The best product side effect I can remember hearing was "anal leakage". That was for some new fat substitute about 20 years ago that they were making potato chips with. Who cares about a little anal leakage if you save 30 calories on your chips.......


----------



## joeybudd (Jan 31, 2017)

My favorite is when "Microsoft" called me telling me that my "Windows operating system" had been compromised and he could help me for free just all I had to do was authorize him to into my computer. I played along for a bit then when I said, I have a Mac and don't run windows he abruptly hung up........ 

JB


----------



## Mismost (Jan 31, 2017)

My personal fav...BUT WAIT THERE'S MORE...act now and we will throw in a SECOND UNIT FOR FREE! separate shipping and handling fees apply which are 2/3rds the cost of the first item.

Mom likes to call those guys and say OK send one to this address and one to this address...she says they start sputtering and popping about must ship to the same address...why? I'm paying separate shipping and handling fees! Mom is 84, sharp as a tack and likes jacking with people. Telemarketers are her special prey...she answers every call because as she says, "I can"!


----------



## jswordy (Feb 7, 2017)

Here's how stupid we are...

*"Normally $1,000. BUY TODAY and SAVE 30 PERCENT!"*

No, if you buy today, you will SPEND $700!!!  But it works...


----------



## Rocky (Feb 8, 2017)

jswordy said:


> Here's how stupid we are...
> 
> *"Normally $1,000. BUY TODAY and SAVE 30 PERCENT!"*
> 
> No, if you buy today, you will SPEND $700!!!  But it works...



I used to have fun with my wife on something like this, Jim.
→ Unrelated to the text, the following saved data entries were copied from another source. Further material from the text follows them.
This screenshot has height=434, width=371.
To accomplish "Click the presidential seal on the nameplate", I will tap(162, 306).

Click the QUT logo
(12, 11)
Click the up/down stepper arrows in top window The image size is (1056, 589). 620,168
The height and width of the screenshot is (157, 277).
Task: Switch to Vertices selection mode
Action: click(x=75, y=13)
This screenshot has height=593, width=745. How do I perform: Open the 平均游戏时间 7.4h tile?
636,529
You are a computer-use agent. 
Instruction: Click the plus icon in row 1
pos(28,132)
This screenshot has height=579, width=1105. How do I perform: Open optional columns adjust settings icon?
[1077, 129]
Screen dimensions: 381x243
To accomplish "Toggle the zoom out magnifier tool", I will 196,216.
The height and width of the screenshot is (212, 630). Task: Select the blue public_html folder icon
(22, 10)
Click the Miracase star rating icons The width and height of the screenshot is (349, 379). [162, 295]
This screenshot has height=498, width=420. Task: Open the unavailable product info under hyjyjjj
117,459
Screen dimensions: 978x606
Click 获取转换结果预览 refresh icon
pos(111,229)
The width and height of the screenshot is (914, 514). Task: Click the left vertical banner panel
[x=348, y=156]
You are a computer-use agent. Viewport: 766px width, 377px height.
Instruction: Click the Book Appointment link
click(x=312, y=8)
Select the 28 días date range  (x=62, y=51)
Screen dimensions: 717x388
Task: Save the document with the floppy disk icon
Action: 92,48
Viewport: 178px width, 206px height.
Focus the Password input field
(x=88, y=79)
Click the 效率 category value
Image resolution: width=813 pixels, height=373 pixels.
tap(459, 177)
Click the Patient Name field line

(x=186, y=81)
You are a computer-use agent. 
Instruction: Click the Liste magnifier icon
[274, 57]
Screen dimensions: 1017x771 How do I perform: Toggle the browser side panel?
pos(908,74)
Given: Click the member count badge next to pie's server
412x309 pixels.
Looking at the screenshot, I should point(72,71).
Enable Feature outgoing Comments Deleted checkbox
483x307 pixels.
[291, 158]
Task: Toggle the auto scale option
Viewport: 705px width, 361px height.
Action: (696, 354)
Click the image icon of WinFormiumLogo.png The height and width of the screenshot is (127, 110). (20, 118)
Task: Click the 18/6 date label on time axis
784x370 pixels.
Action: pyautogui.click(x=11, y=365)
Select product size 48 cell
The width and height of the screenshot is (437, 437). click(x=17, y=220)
She would return from a day of shopping and say, "I saved $120 on these clothes!" and I would say, "Great, let me see that $120."


----------



## TXWineDuo (Feb 8, 2017)

Can we add this to the stupid list too? I'm sure some might have missed this under the OLD Number blah blah that just skim over!!!! But almost everybody changes calling plans (save money, more DATA or switch carriers same number) 
From FTC website under the "When You Might need to Register Again?"

*Do I need to take my old phone number off the list when I get a new number?*

No. The system removes numbers automatically when they are disconnected and reassigned.

What happens if my phone number is disconnected and then reconnected?

If your number is disconnected and then reconnected, you might need to re-register. You also might need to re-register if you change calling plans or change the billing name on your account. To verify that your number is in the Registry, go to www.donotcall.gov or call 1-888-382-1222.
https://www.consumer.ftc.gov/articles/0108-national-do-not-call-registry#reregister

What are they doing with all the money that they get from judgements like the latest from VIZIO getting data from your smart TV since 2014?
http://www.usatoday.com/story/tech/talkingtech/2017/02/06/vizio-pay-22m-smart-tv-data-gathering/97553144/ 

TXWineDuo


----------



## Floandgary (Feb 8, 2017)

joeybudd said:


> My favorite is when "Microsoft" called me telling me that my "Windows operating system" had been compromised and he could help me for free just all I had to do was authorize him to into my computer. I played along for a bit then when I said, I have a Mac and don't run windows he abruptly hung up........
> 
> JB


Fun to play along with those kind. Brings out the mischievous side. Almost worth having another computer loaded with all types of malware they can tap into


----------



## sour_grapes (Feb 8, 2017)

And then there is this:

https://youtu.be/6ai0NswLKo8


----------



## Rocky (Feb 8, 2017)

This is my all time favorite for pranking a telemarketer. Hilarious!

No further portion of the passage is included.